Russian leader Vladimir Putin speaks with Ildus Faizov, the Mufti of Tatarstan, during a visit to Kazan in 2011. PHOTO: AFP/FILE

KAZAN: The Islamic leader of Russia’s main Muslim region of Tatarstan was wounded Thursday and another cleric killed in rare attacks in an oil-rich republic often praised for its religious tolerance.

The Mufti of Tatarstan, Ildus Faizov, was wounded in a car explosion while his former deputy, Valiulla Yakupov, was shot dead in the strikes an hour apart as Muslims prepared to begin observing Ramadan at sundown.

Investigators opened a murder case while the region’s leader linked the attacks in Tatarstain’s main city of Kazan to the clerics’ work to promote moderate Islam.

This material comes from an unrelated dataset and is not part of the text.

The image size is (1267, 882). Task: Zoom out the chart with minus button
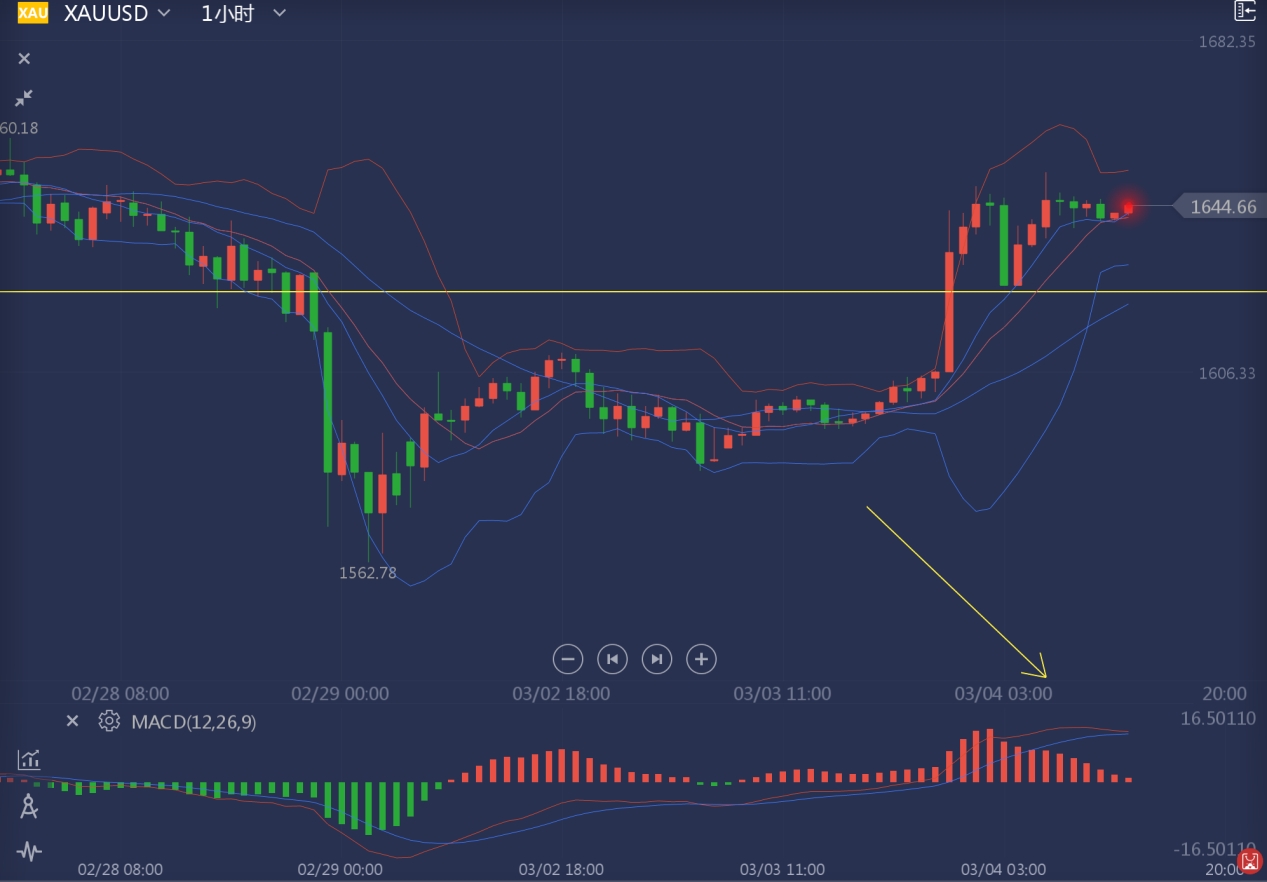(568, 659)
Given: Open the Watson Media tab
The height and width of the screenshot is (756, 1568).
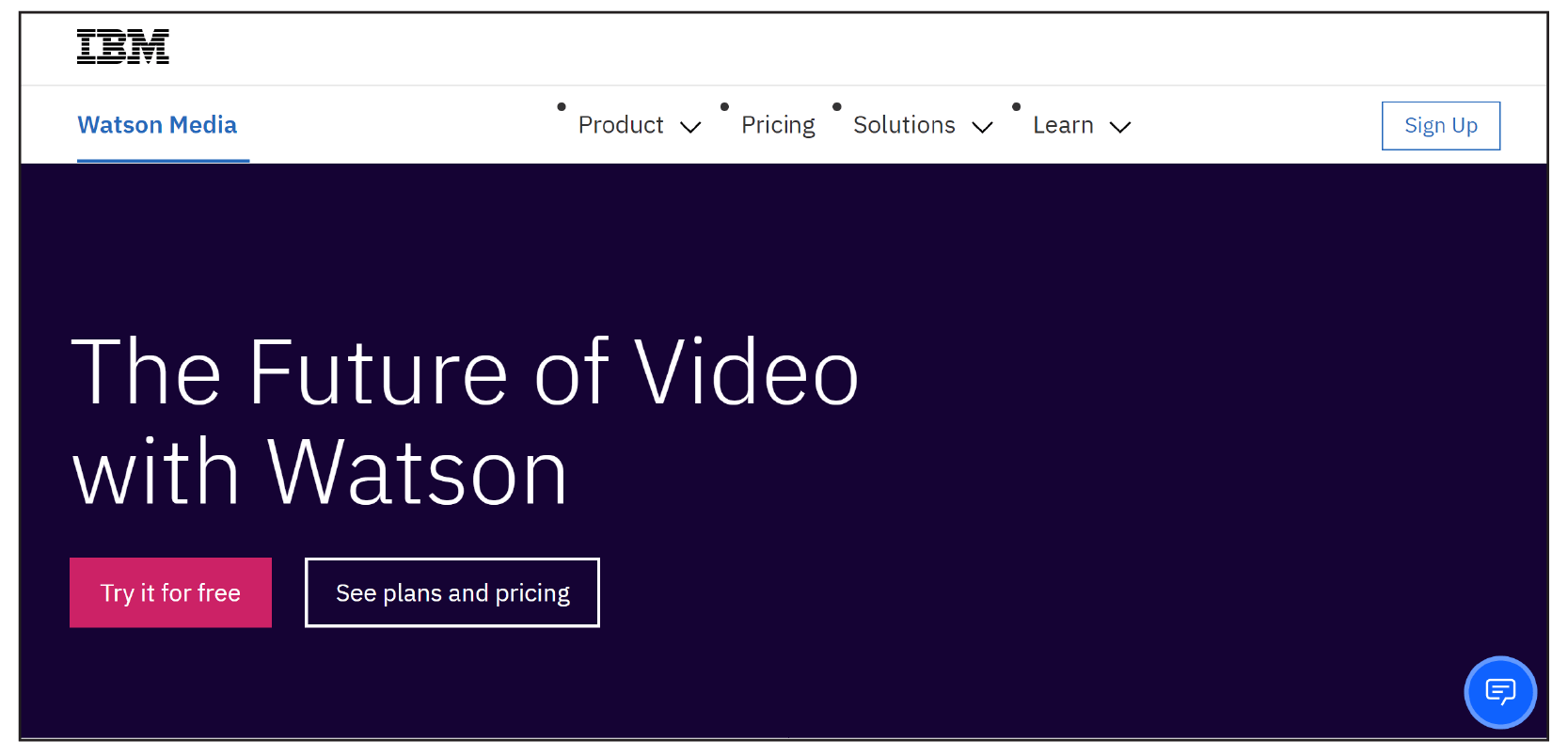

“Our leaders have followed the policy of traditional Islam. It is clear that there are other movements, and what happened today is a clear challenge,” said the presdient of Tatarstan, Rustam Minnikhanov, pledging a firm response to radicals.

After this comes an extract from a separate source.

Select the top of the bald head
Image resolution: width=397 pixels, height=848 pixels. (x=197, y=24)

“Our position should be tougher,” he said in comments released by his office.

Russia’s top Muslim cleric Ravil Gainutdin said that those behind the attacks were seeking to place a bomb under the foundation of “peace and order of the entire Russian Federation.”

“I have to admit that a wave of violence has come to the Volga region too,” he said.

The oil-producing region on the Volga River is touted by authorities as an example of peaceful coexistence of Muslims and Christians, in contrast to the troubled North Caucasus, where the Kremlin fought two wars against separatists in the past 20 years.

But over the past few years officials have sounded the alarm about extremism spreading to a region where secessionist sentiments ran high following the Soviet breakup.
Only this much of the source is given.